On Monday, David Dewey, a researcher with IBM's Internet Security Systems, explained why his company had released several advisories that covered multiple vulnerabilities in Trend Micro's ServerProtect software, even though according to IBM, Trend has not fixed the flaws.
X-Force, the research arm of IBM's security group, reported the first bugs to Trend two years ago, said Dewey, and followed up with additional vulnerability reports through January 2008. But Trend's response was unsatisfactory. "Each time, Trend would assure us that fixes would be provided in the next scheduled patch," he said in a post to the X-Force blog. "We have worked with them through four security patches, and in all cases, the reported vulnerabilities were ignored or the solution they implemented was inadequate."
One fix Trend released, Dewey said, was "easily evaded in a matter of minutes after installation of the patch."
When X-Force got nowhere by working with Trend Micro directly, it instead tried to coordinate with its competitor through CERT/CC (Computer Emergency Response Team Coordination Center) and JPCERT, Japan's CERT group. Trend Micro is headquartered in Tokyo.

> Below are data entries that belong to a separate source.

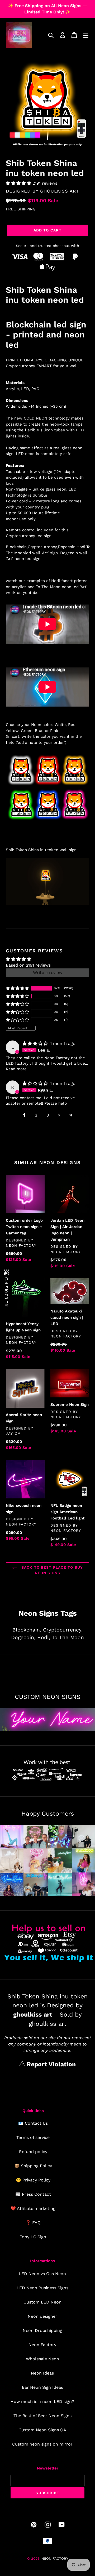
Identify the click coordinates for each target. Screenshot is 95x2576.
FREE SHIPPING (21, 209)
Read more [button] (16, 1069)
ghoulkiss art (59, 191)
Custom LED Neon (42, 2302)
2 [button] (36, 1115)
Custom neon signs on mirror (42, 2444)
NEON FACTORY (54, 2558)
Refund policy (33, 2151)
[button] (19, 183)
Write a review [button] (47, 972)
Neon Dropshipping (42, 2330)
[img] (35, 1043)
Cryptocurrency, (63, 1630)
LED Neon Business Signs (42, 2287)
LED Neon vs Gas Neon (42, 2273)
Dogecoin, (23, 1637)
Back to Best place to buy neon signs (51, 1570)
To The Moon (68, 1637)
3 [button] (47, 1115)
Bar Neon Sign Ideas (42, 2387)
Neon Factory (42, 2344)
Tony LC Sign (33, 2236)
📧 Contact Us (33, 2123)
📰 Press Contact (33, 2194)
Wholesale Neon (42, 2358)
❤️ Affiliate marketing (33, 2208)
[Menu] (86, 35)
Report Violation (50, 2064)
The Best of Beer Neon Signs (42, 2415)
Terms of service (33, 2137)
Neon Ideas (42, 2373)
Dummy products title (44, 4)
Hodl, (43, 1637)
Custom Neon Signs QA (42, 2429)
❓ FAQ (33, 2222)
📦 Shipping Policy (33, 2165)
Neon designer (42, 2316)
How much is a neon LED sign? (42, 2401)
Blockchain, (26, 1630)
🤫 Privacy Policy (33, 2180)
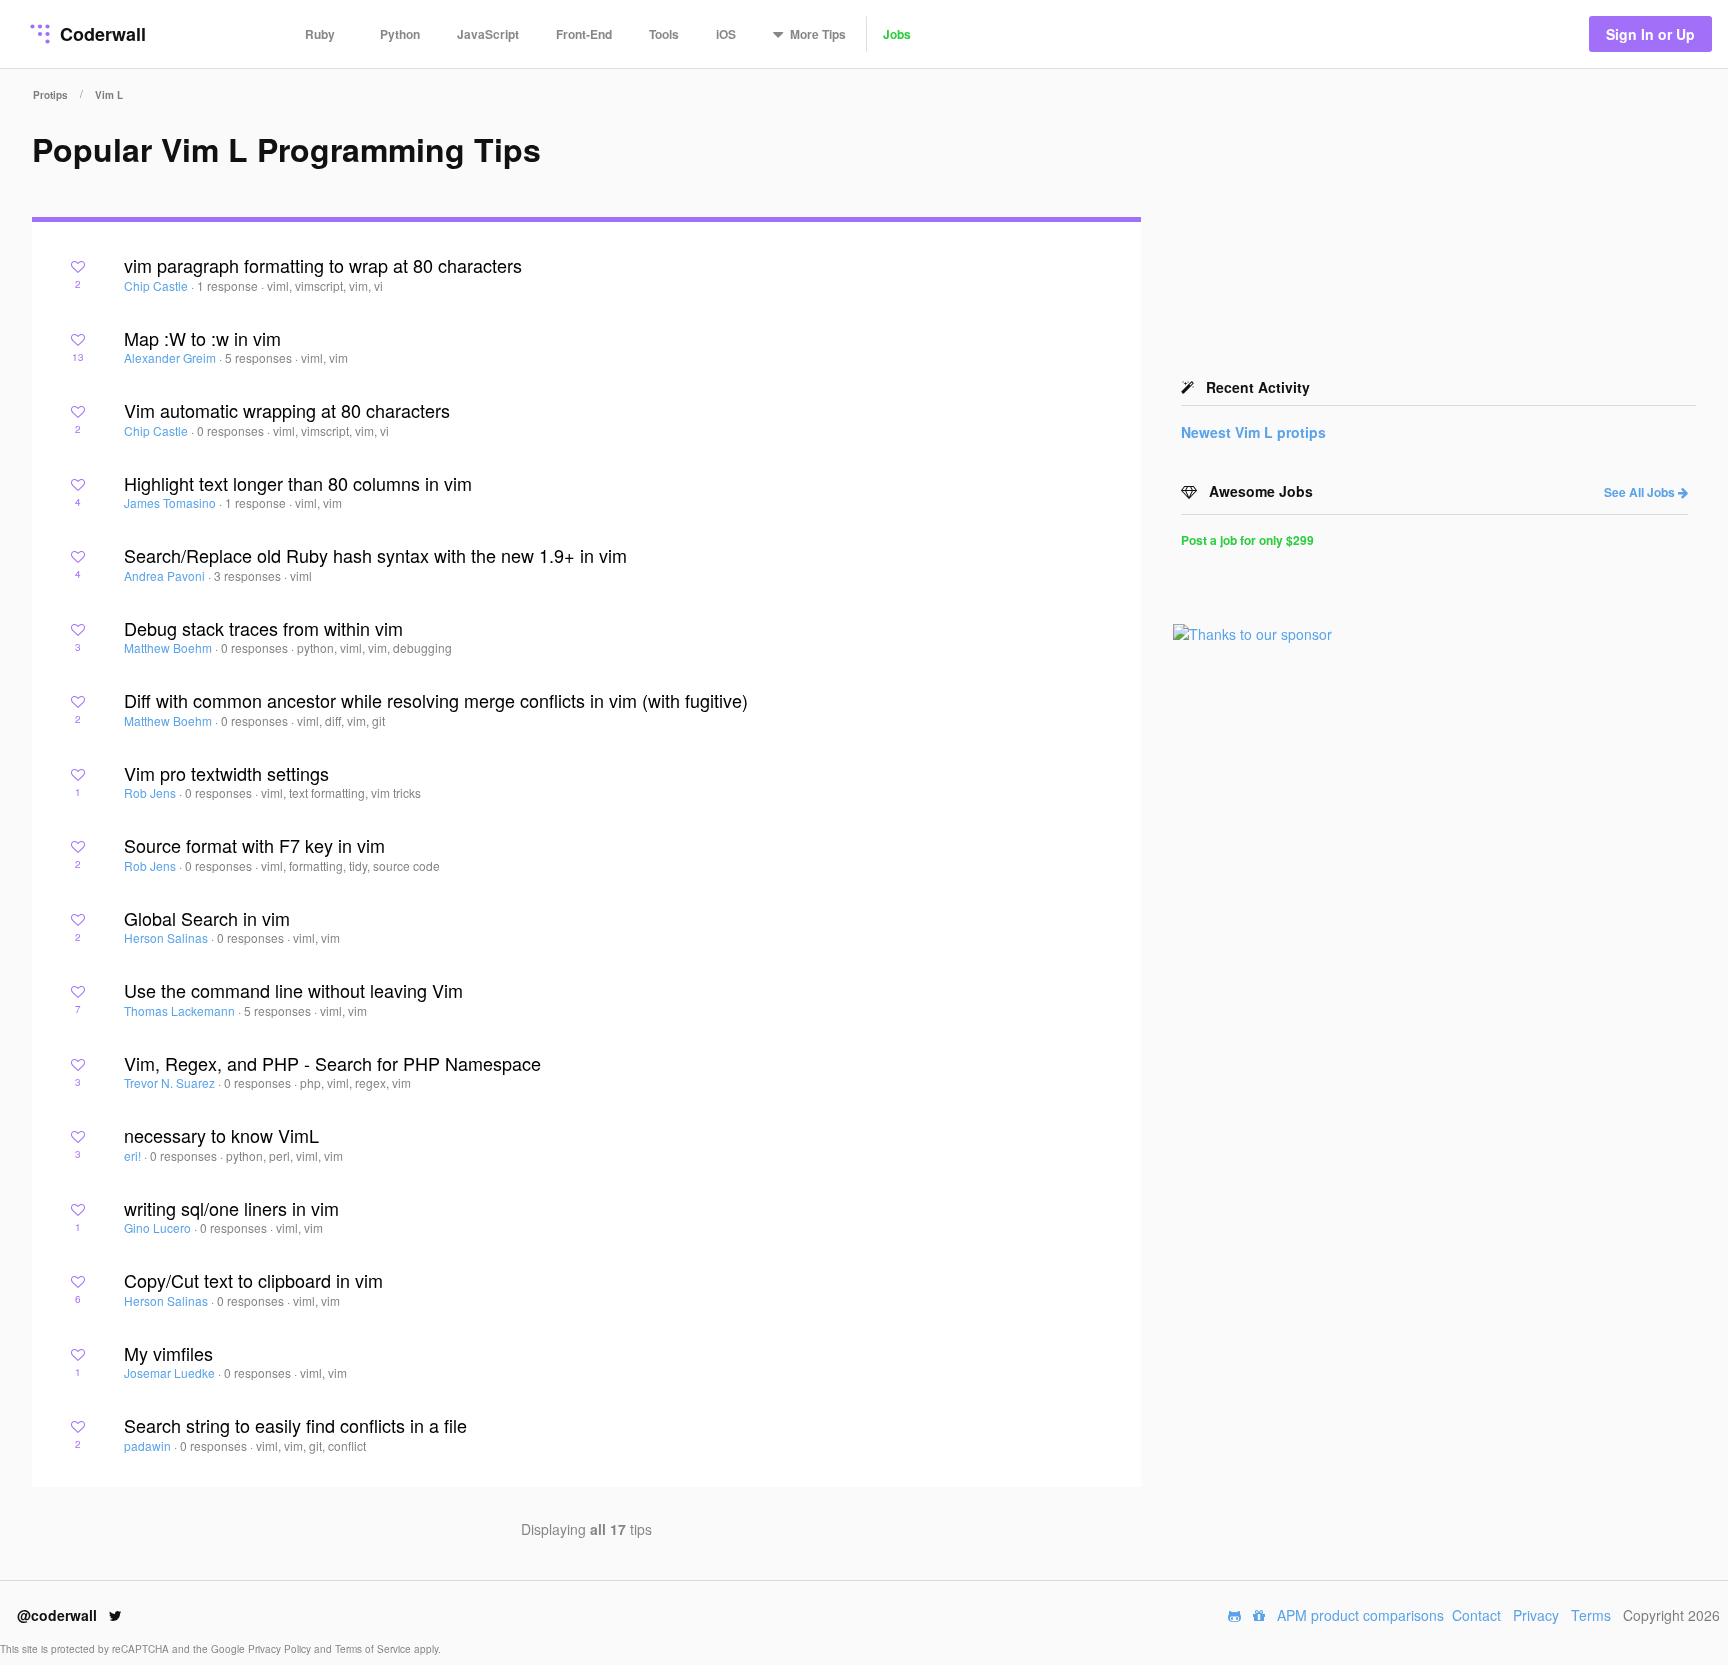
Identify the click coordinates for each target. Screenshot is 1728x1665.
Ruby (320, 34)
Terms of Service (374, 1649)
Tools (664, 34)
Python (400, 34)
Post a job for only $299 (1247, 540)
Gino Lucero (159, 1227)
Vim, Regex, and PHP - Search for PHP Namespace (332, 1063)
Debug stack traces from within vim (263, 628)
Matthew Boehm (169, 647)
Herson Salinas (167, 937)
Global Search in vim (207, 918)
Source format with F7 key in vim (254, 845)
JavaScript (488, 34)
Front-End (584, 34)
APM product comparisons (1360, 1615)
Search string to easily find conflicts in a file (295, 1425)
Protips (50, 95)
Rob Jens (151, 792)
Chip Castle (157, 285)
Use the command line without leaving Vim (293, 990)
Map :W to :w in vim (202, 338)
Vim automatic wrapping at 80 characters (287, 410)
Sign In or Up (1650, 34)
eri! (134, 1155)
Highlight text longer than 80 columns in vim (298, 483)
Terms (1591, 1615)
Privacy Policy (281, 1649)
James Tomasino (171, 502)
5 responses (260, 357)
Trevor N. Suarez (171, 1082)
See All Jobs (1641, 492)
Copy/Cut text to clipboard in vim (253, 1280)
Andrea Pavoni (166, 575)
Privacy (1536, 1615)
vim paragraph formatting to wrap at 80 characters (323, 265)
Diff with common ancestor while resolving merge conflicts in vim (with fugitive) (436, 700)
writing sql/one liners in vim (231, 1208)
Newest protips (1253, 432)
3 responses (249, 575)
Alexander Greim (171, 357)
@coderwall (59, 1615)
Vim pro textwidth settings (226, 773)
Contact (1476, 1615)
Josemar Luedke (171, 1372)
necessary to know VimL (221, 1135)
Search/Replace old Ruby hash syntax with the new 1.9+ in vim (375, 555)
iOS (726, 34)
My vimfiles (168, 1353)
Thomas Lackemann (181, 1010)
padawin (149, 1445)
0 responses (232, 430)
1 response (229, 285)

Even that, however, didn't work, Dewey claimed. "They responded to each of those organizations the same way they did to us, which was to dismiss true problem resolution and try to indicate their workarounds were sufficient to consider the issues addressed," he said.
X-Force essentially tossed in the towel. "It is apparent that we have reached a crossroads with Trend," Dewey said, "where they are unable or unwilling to sufficiently patch these eight critical vulnerabilities reported by X-Force. At this point, I feel it is important to let our customers know about the inherent and abundant security risks of running TrendMicro ServerProtect."
Tuesday, the company posted four advisories that sketched out only the vaguest details about the eight vulnerabilities X-Force says it has found in ServerProtect, an antivirus program that runs on Windows, Linux and Netware. Unlike traditional advisories, which are usually issued only after a patch is available, X-Force's omitted the kind of technical details that might give hackers clues on finding and exploiting the bugs.
A security researcher and an industry analyst both said X-Force's public chastising of Trend is unusual.